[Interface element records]
┄┄┄┄┄┄┄┄┄┄

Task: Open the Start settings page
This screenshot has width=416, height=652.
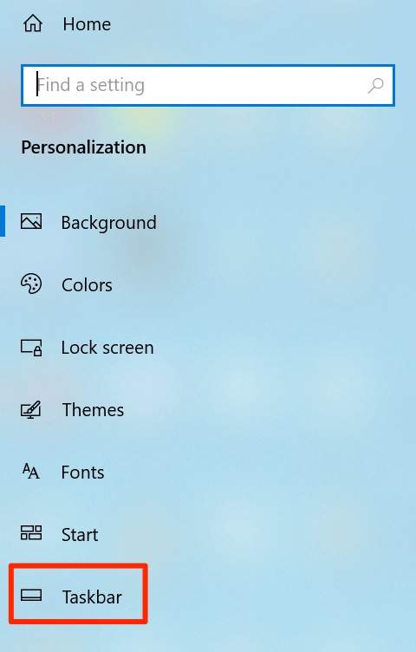Action: (80, 535)
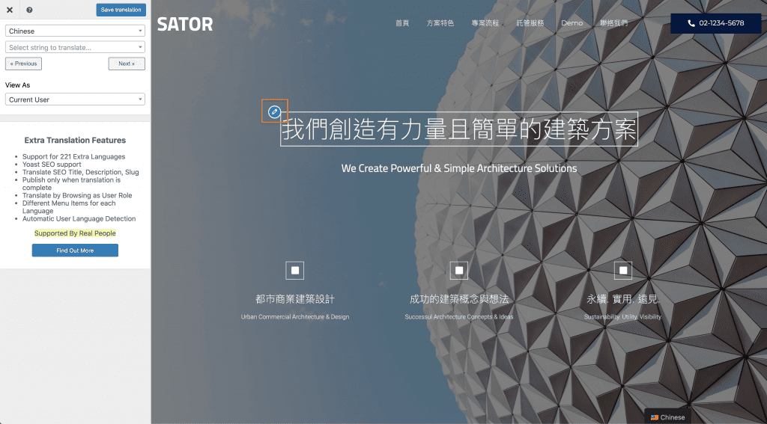Screen dimensions: 767x424
Task: Click the icon above 永續, 實用, 遠見
Action: click(623, 271)
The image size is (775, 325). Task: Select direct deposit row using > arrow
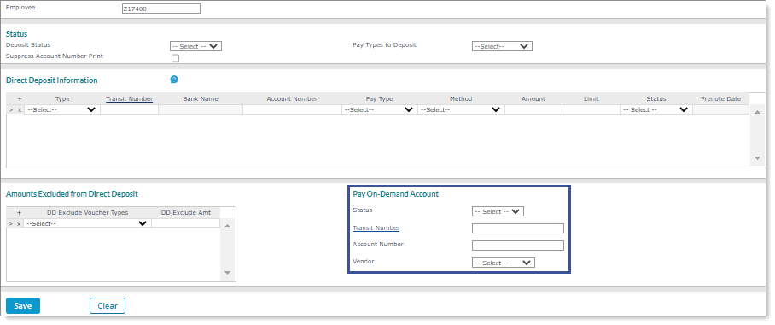point(11,110)
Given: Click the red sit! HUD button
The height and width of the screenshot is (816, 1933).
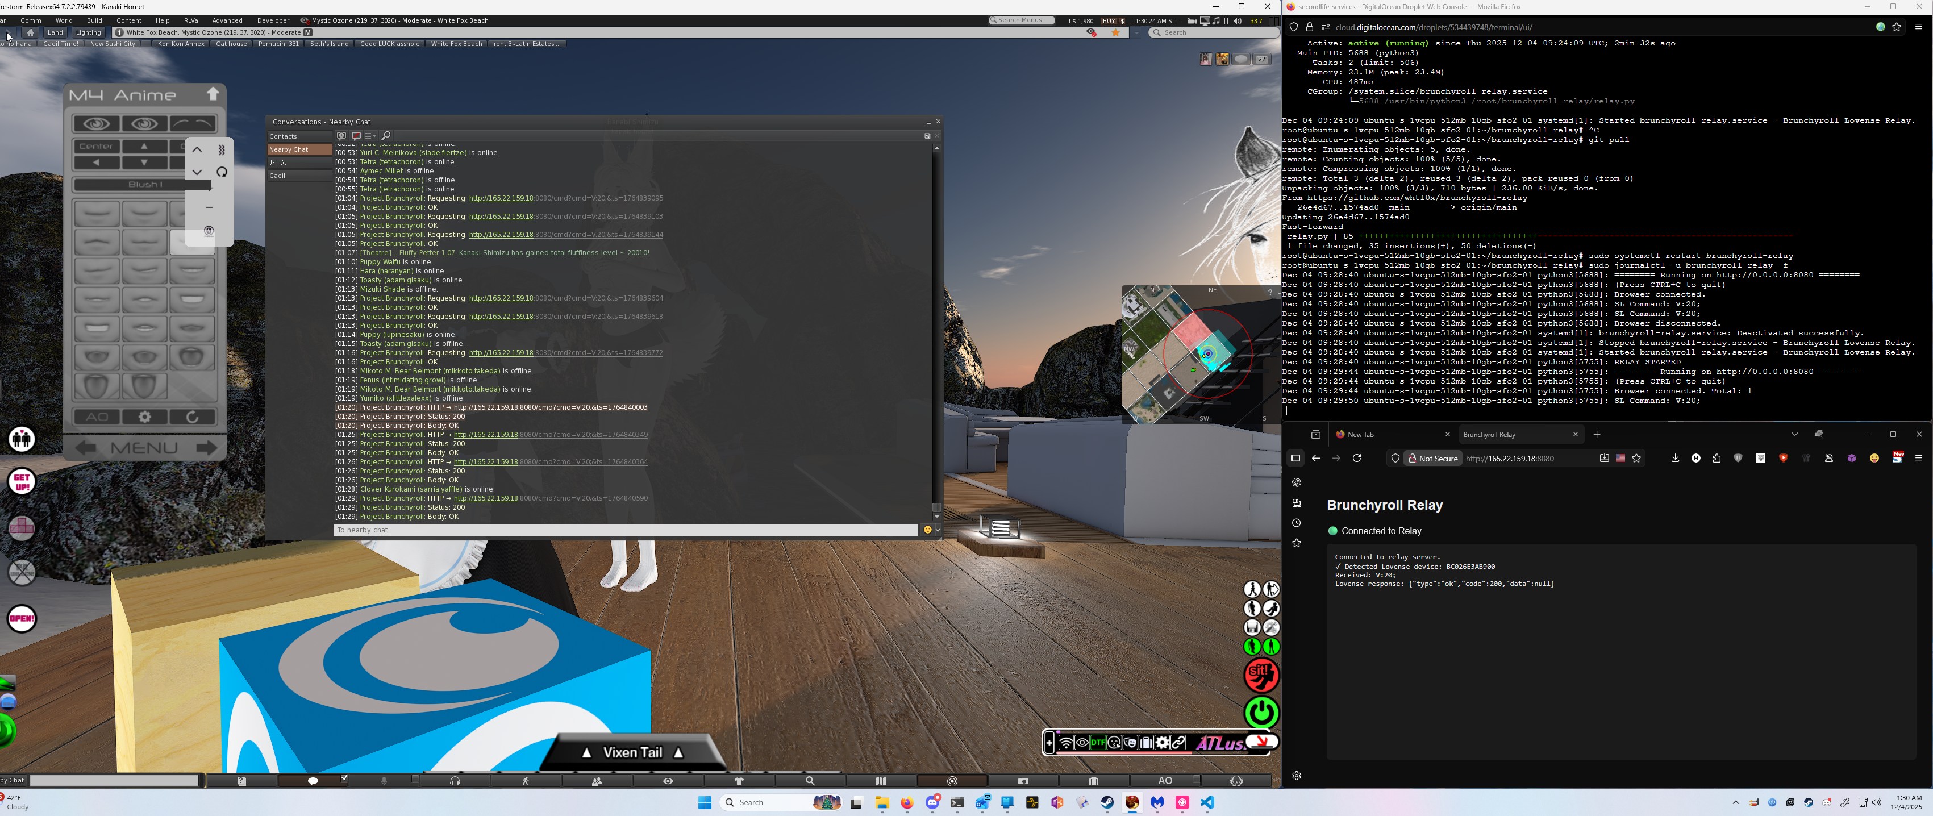Looking at the screenshot, I should pyautogui.click(x=1261, y=674).
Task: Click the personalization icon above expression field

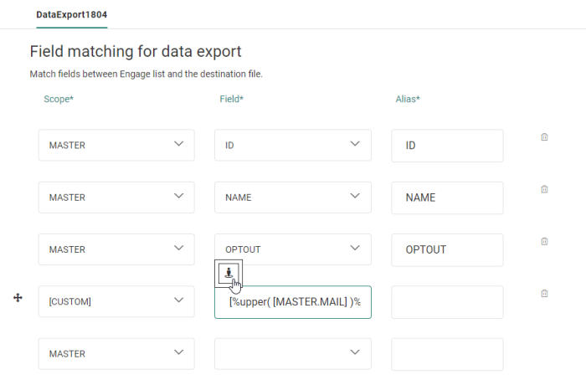Action: click(x=229, y=273)
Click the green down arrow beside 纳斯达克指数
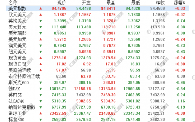This screenshot has height=122, width=195. 41,107
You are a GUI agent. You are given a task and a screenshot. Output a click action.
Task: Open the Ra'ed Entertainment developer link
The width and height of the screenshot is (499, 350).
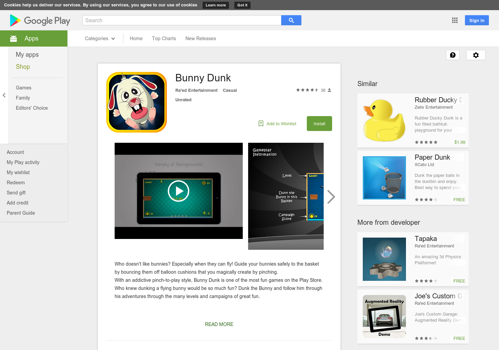click(196, 90)
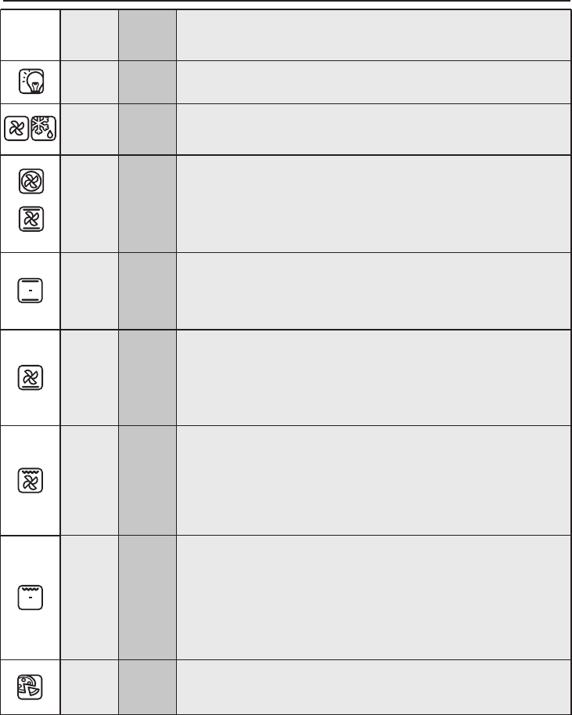The image size is (572, 715).
Task: Choose the circular fan-forced cooking icon
Action: 31,182
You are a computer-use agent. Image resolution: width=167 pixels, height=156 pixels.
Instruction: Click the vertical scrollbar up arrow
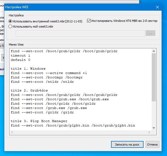click(154, 51)
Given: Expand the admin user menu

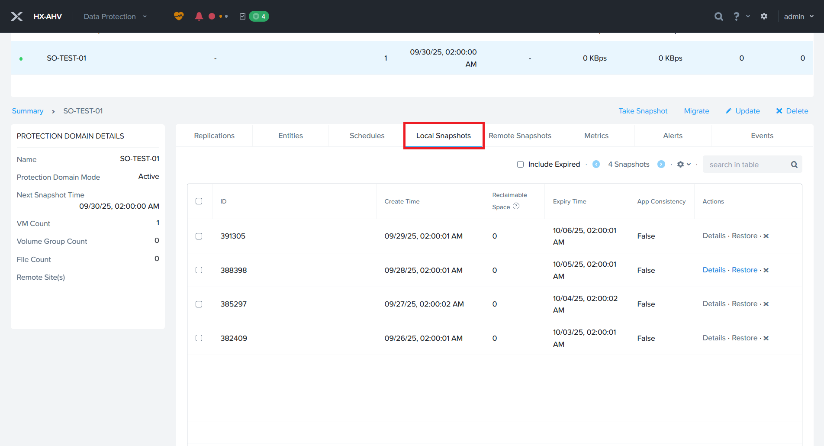Looking at the screenshot, I should click(x=798, y=16).

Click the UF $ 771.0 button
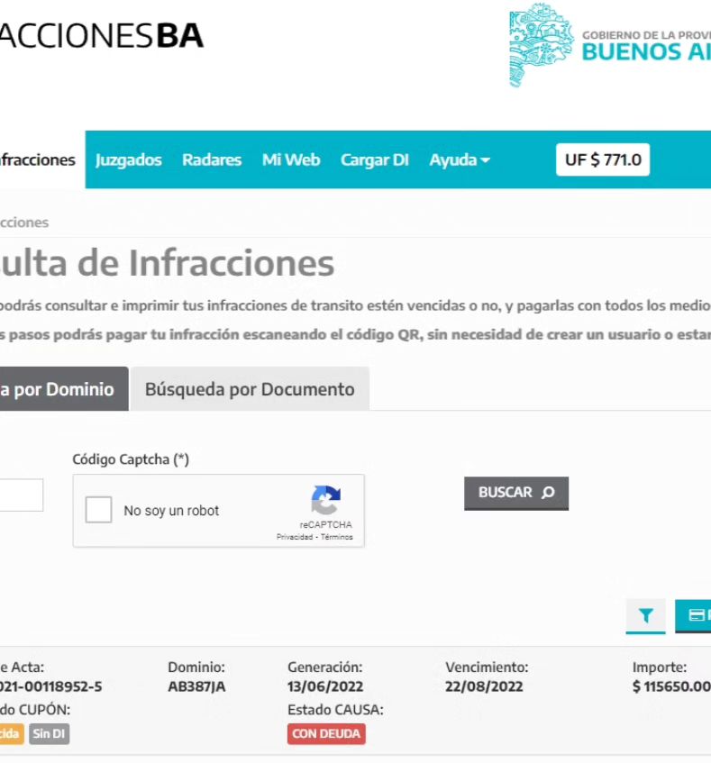coord(603,160)
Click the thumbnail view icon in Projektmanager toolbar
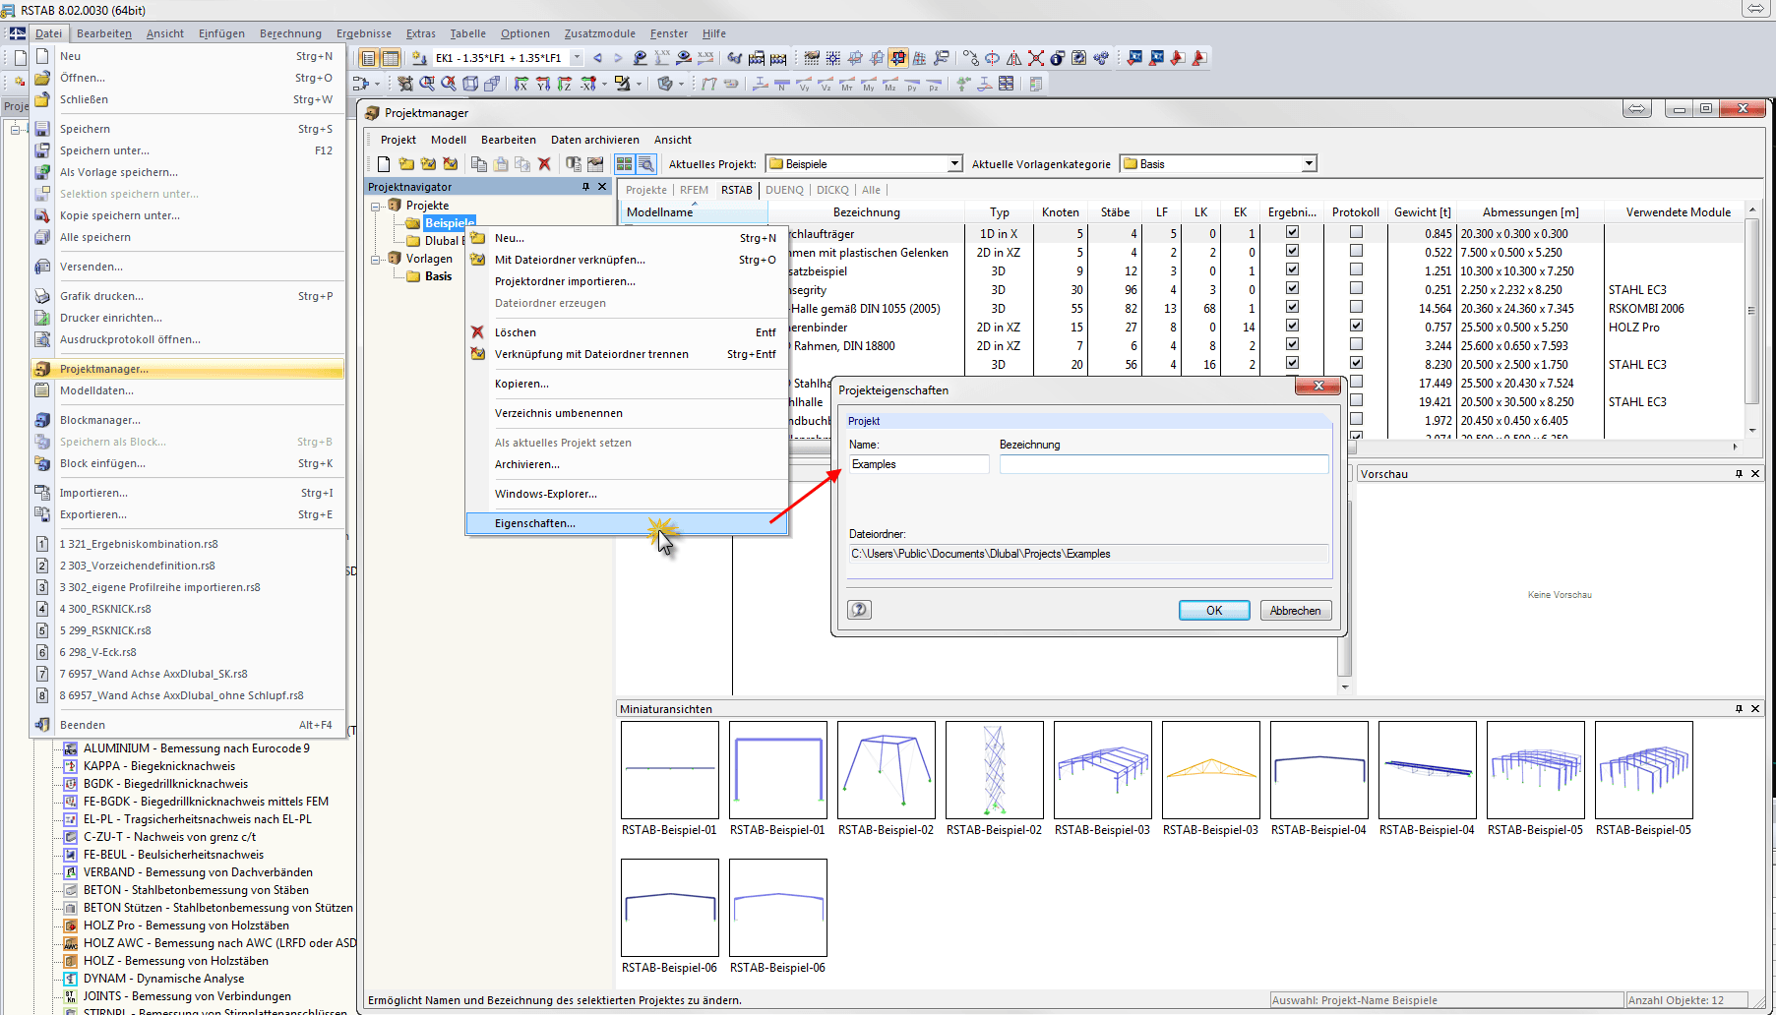The image size is (1776, 1015). tap(624, 164)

┄┄┄┄┄┄┄┄┄┄

* _Problem description_
Rewrite the items above, swapping every "Open the" for "Launch the" and keeping everything else the same. Leave out the pictures.

* _Answer_
Task: Launch the Start settings page
This screenshot has width=416, height=652.
Action: (80, 535)
Screen dimensions: 767x424
Task: Click the icon above 永續, 實用, 遠見
Action: click(623, 271)
The image size is (775, 325). Task: Select direct deposit row using > arrow
point(11,110)
Given: Click the red sit! HUD button
The height and width of the screenshot is (816, 1933).
Looking at the screenshot, I should pyautogui.click(x=1261, y=674).
Task: Click the personalization icon above expression field

Action: click(x=229, y=273)
Click the green down arrow beside 纳斯达克指数
This screenshot has height=122, width=195. 41,107
You are a GUI agent. You are given a task and a screenshot. Output a click action.
Task: Launch the Ra'ed Entertainment developer link
The width and height of the screenshot is (499, 350).
click(196, 90)
The image size is (572, 715).
Task: Choose the circular fan-forced cooking icon
Action: 31,182
You are a computer-use agent. Image resolution: width=167 pixels, height=156 pixels.
Instruction: Click the vertical scrollbar up arrow
click(154, 51)
Given: Expand the admin user menu

Looking at the screenshot, I should click(x=798, y=16).

Click the UF $ 771.0 button
coord(603,160)
Click the thumbnail view icon in Projektmanager toolbar
The image size is (1776, 1015). tap(624, 164)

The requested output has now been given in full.